The task => Go to the line that contains "How do I perform: Click" in the listing below, then output it and every line after it exactly, omitting pictures.

Records to process =>

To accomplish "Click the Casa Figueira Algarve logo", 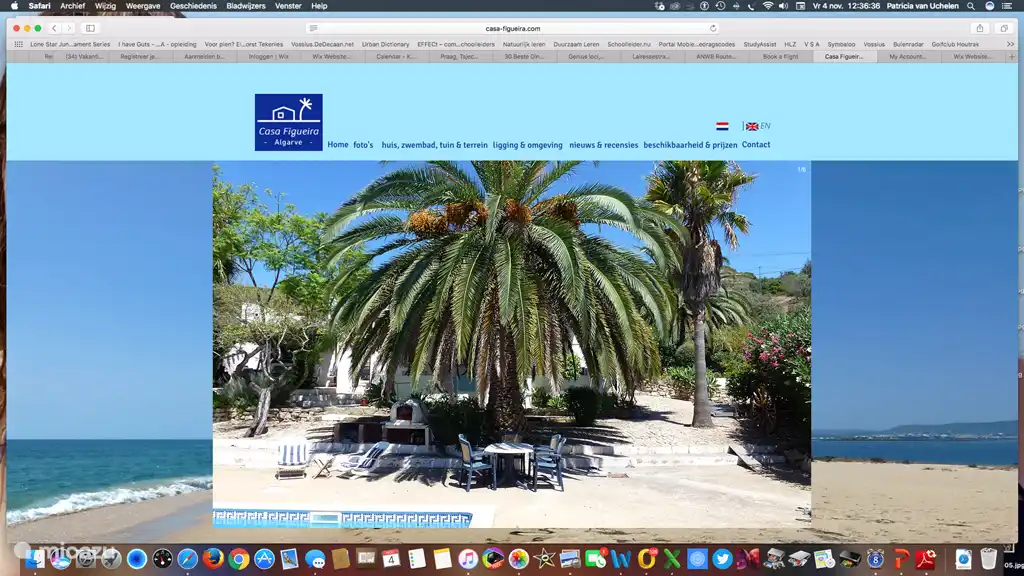I will pos(288,122).
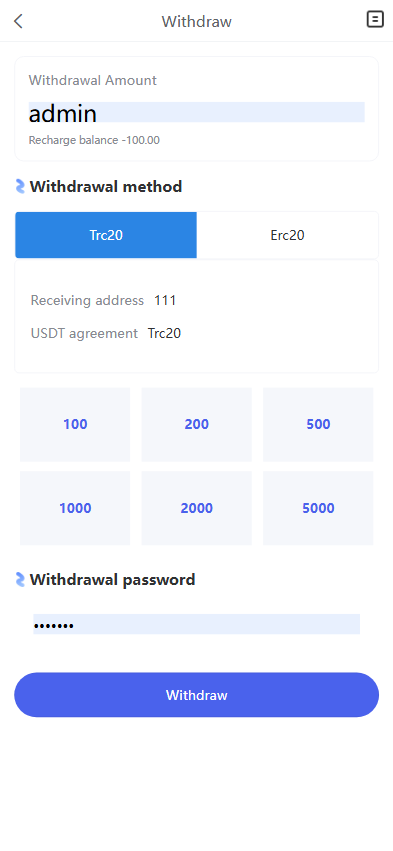Click the USDT agreement Trc20 row

pos(106,333)

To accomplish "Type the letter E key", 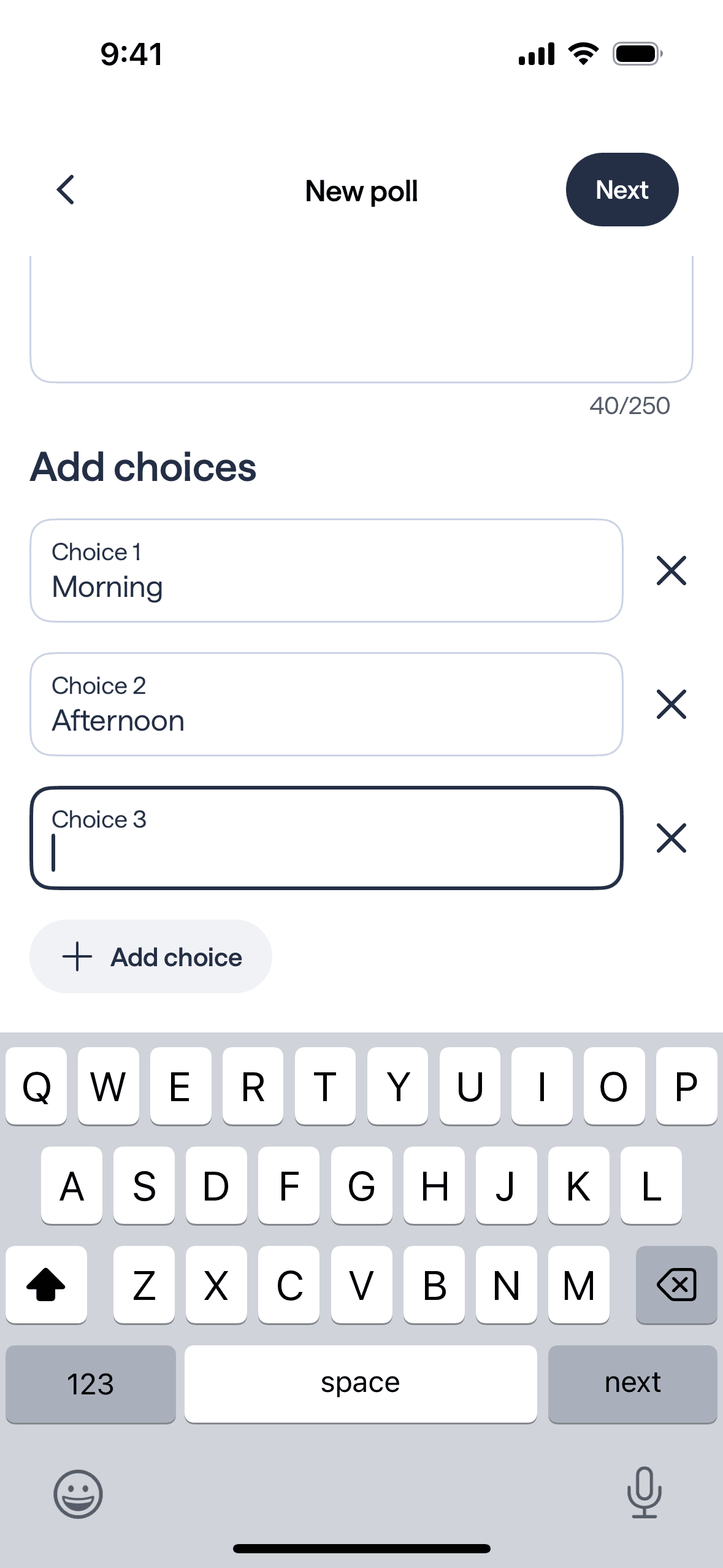I will coord(180,1086).
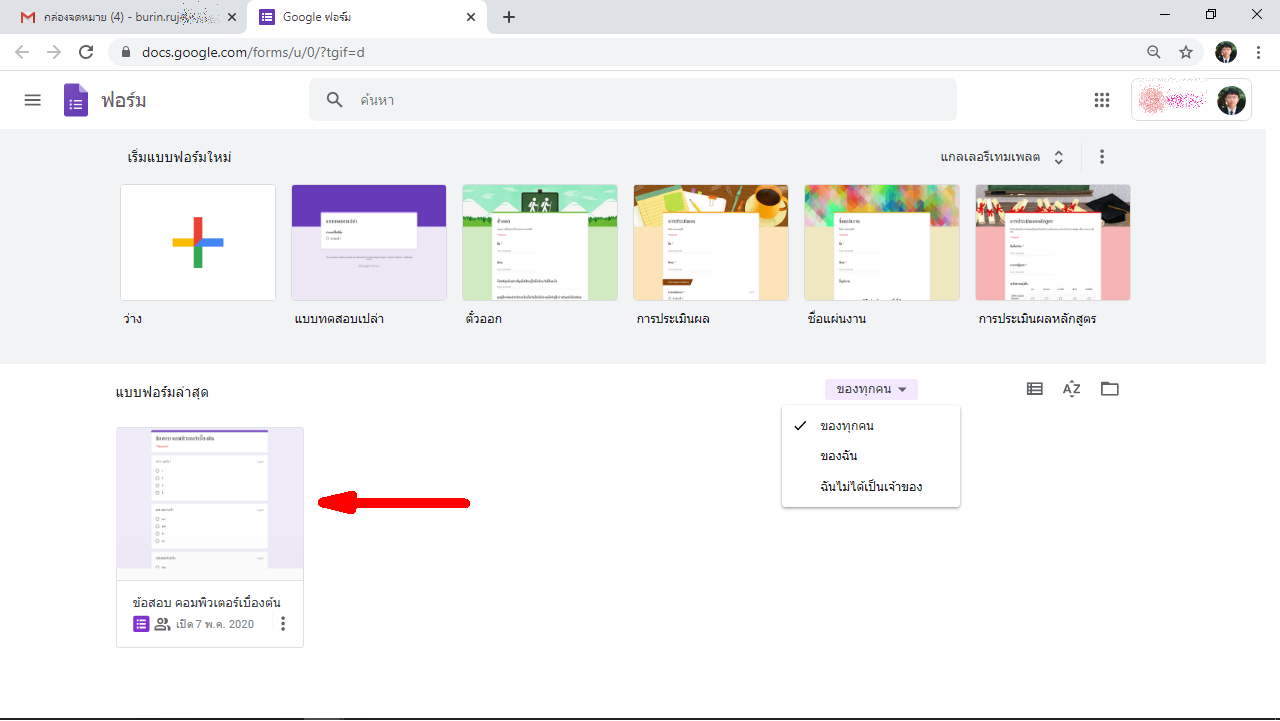Bookmark this page with the star icon
This screenshot has height=721, width=1280.
pos(1186,52)
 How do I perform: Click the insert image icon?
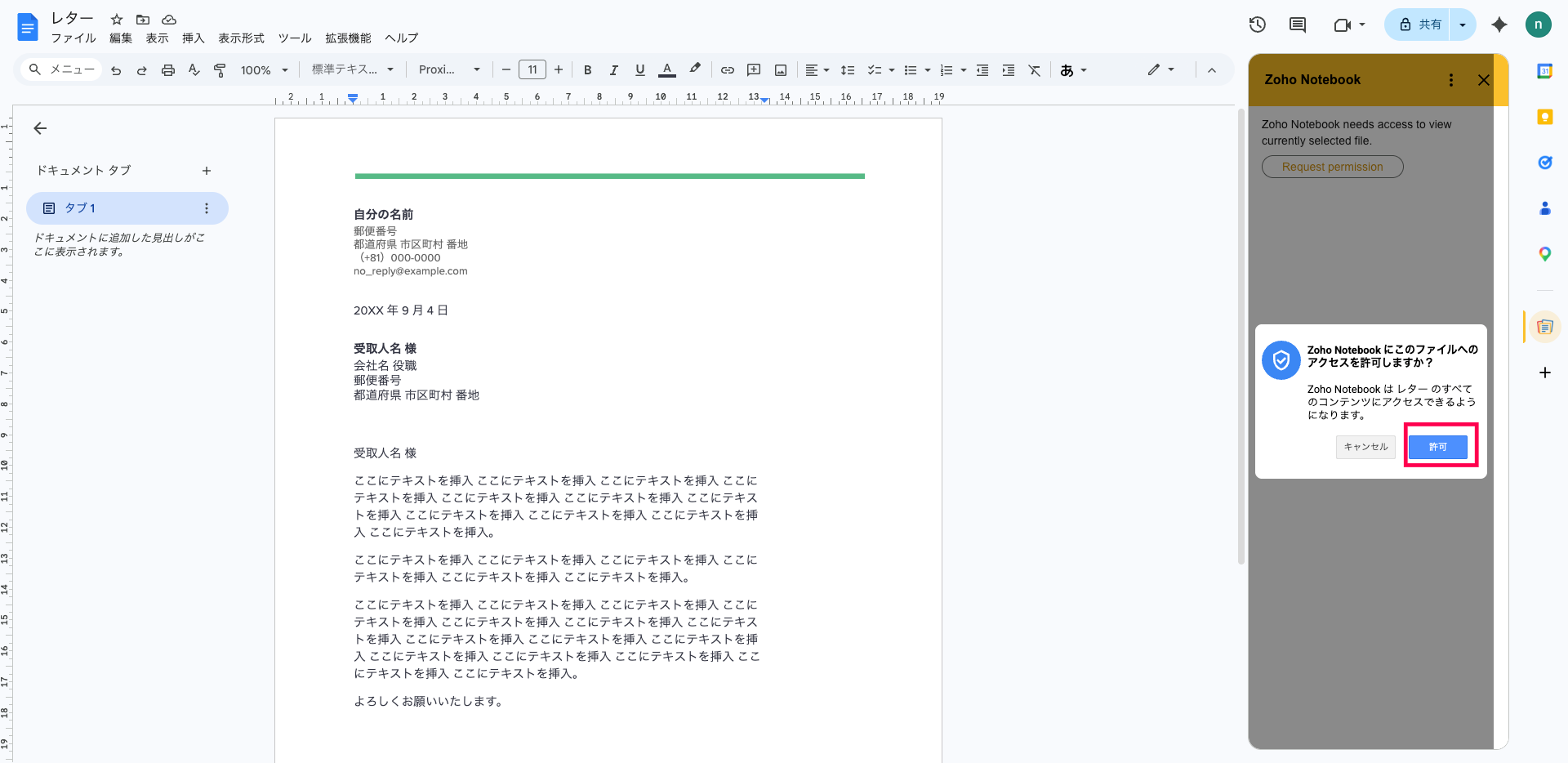coord(781,70)
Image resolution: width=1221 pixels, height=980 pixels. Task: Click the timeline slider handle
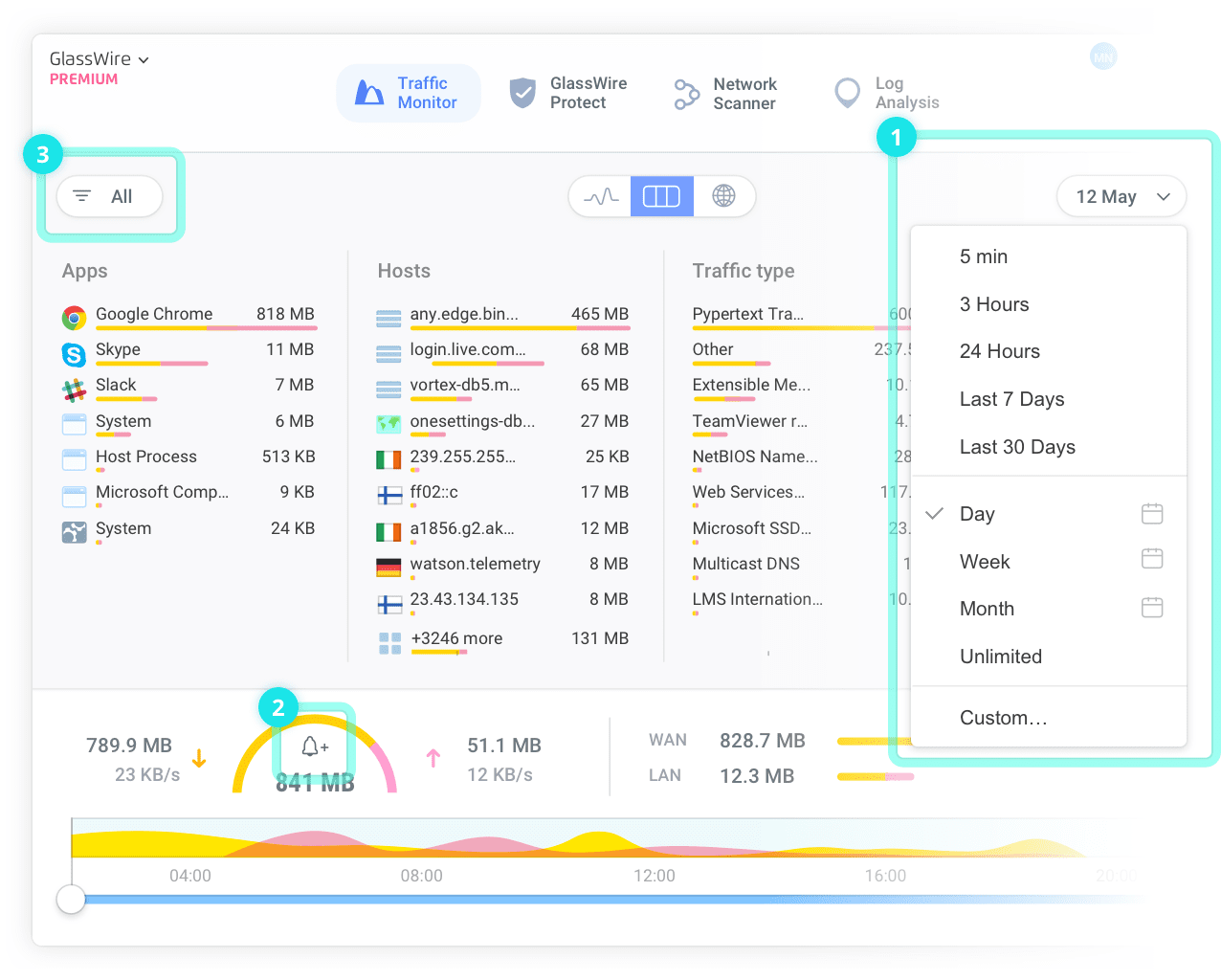(71, 899)
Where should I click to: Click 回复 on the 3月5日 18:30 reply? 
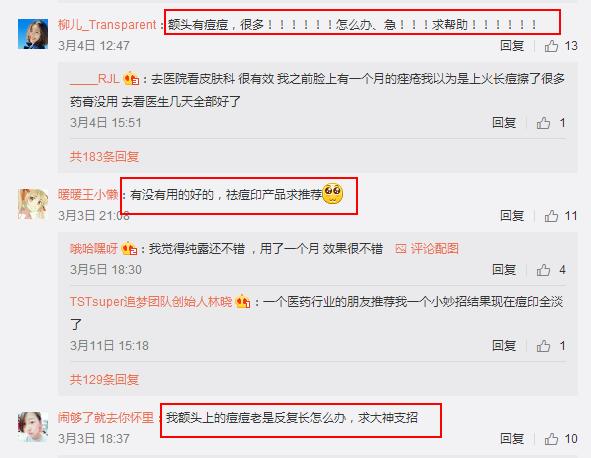click(504, 270)
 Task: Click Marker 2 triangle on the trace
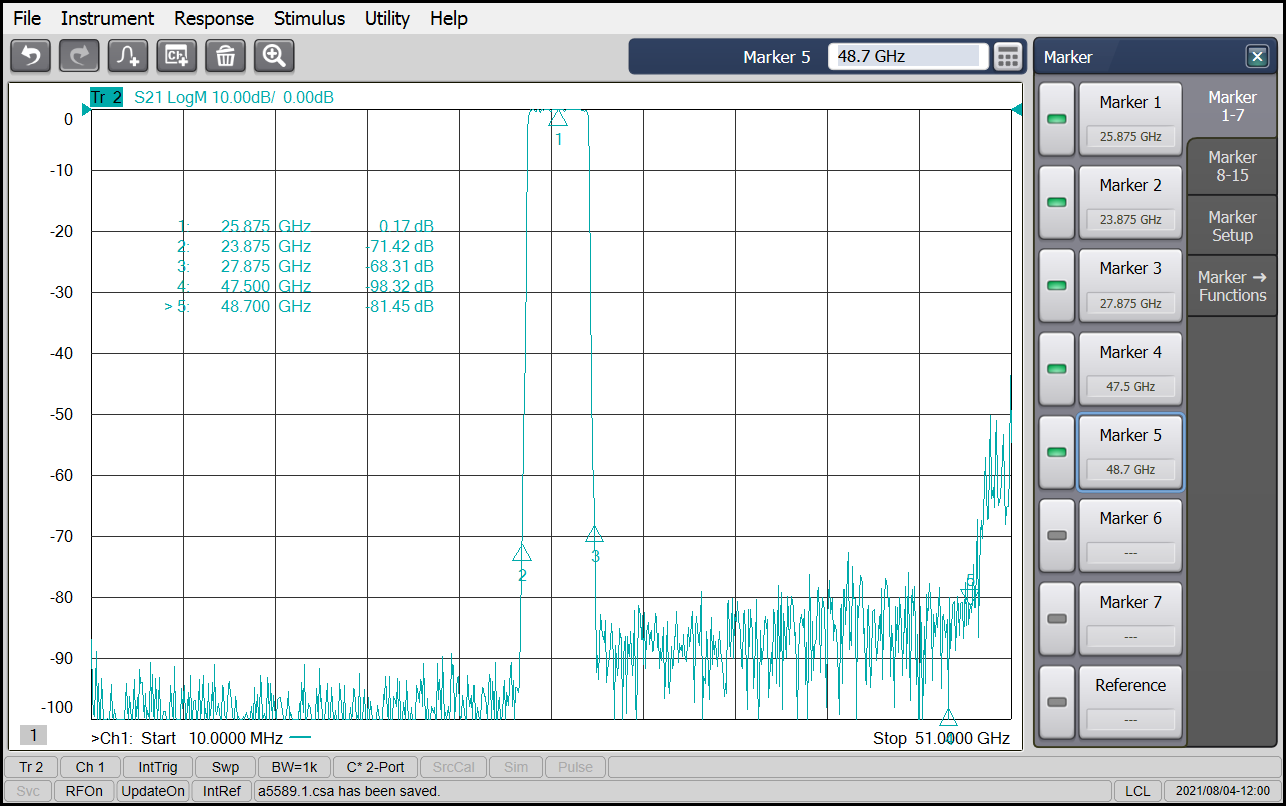[x=522, y=553]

Task response =>
 How do I perform: Click the insert image icon?
coord(781,70)
Image resolution: width=1221 pixels, height=980 pixels. Task: Click the timeline slider handle
(71, 899)
Where should I click to: Click 回复 on the 3月5日 18:30 reply? 
click(504, 270)
 Task: Click Marker 2 triangle on the trace
[x=522, y=553]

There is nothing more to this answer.